CyLab Seminar: Giancarlo Pellegrino

October 28, 2024

12:00 p.m. ET

Zoom or CIC room 4105, Panther Hollow

Giancarlo Pellegrino

*Please note: this CyLab seminar is open only to partners and Carnegie Mellon University faculty, students, and staff.

Speaker:
Giancarlo Pellegrino
Tenured Faculty
CISPA Helmholtz Center for Information Security

Talk Title:
Program Analysis for Web Applications at Scale

Abstract:
Web applications are integral to our modern society, serving a wide range of purposes from social sharing to financial transactions and control of critical infrastructure. However, the rapid development of new functionalities has led to increased complexity, which in turn has created significant security vulnerabilities exploited by attackers for unauthorized activities such as data theft, fraud, and illegal transactions. In response, it is crucial to discover, analyze, and learn from software vulnerabilities to enhance the security of web applications. This involves both immediate detection and long-term knowledge building. In this talk, I will highlight the work of my research group in developing methods to detect, study, and learn from vulnerabilities.

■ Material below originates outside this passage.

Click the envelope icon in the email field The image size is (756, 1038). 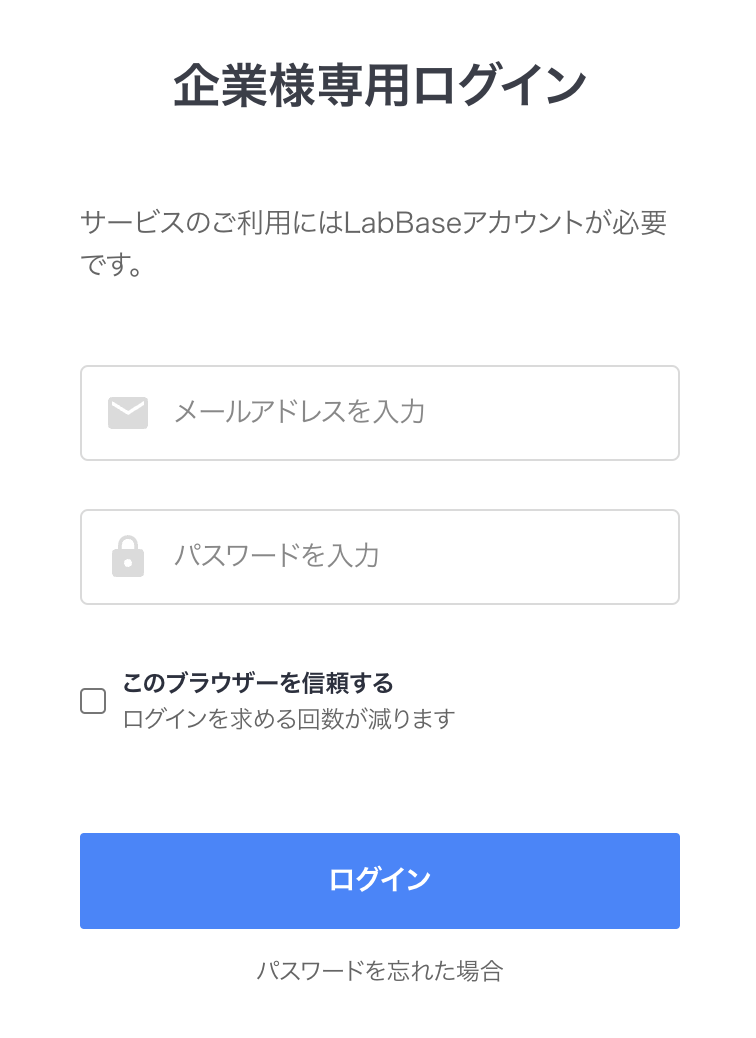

We will then focus on JAW, an open-source framework for large-scale program analysis of client-side JavaScript. I will show how JAW can study vulnerabilities like client-side request hijacks and DOM clobbering, showcasing JAW's capacity to assess actual risks at scale, evaluate the efficacy of security measures, and contribute to secure development by aggregating code patterns and real-world examples.

Bio:
Giancarlo Pellegrino is a tenured faculty at CISPA Helmholtz Center for Information Security, where he leads the application security research group. Previously, he was a visiting asst professor at Stanford University as the first member of the CISPA-Stanford Center for Cybersecurity. Giancarlo earned his Ph.D. in Computer Science from Eurecom. His research primarily focuses on identifying, analyzing, and addressing vulnerabilities in web applications, both at the application and platform levels. Giancarlo served as a PC member for the major security venues (e.g., IEEE SP, CCS, and USENIX Security), as an area chair (USENIX Security 22-23), and is serving as a PC co-chair for USENIX Security 2025.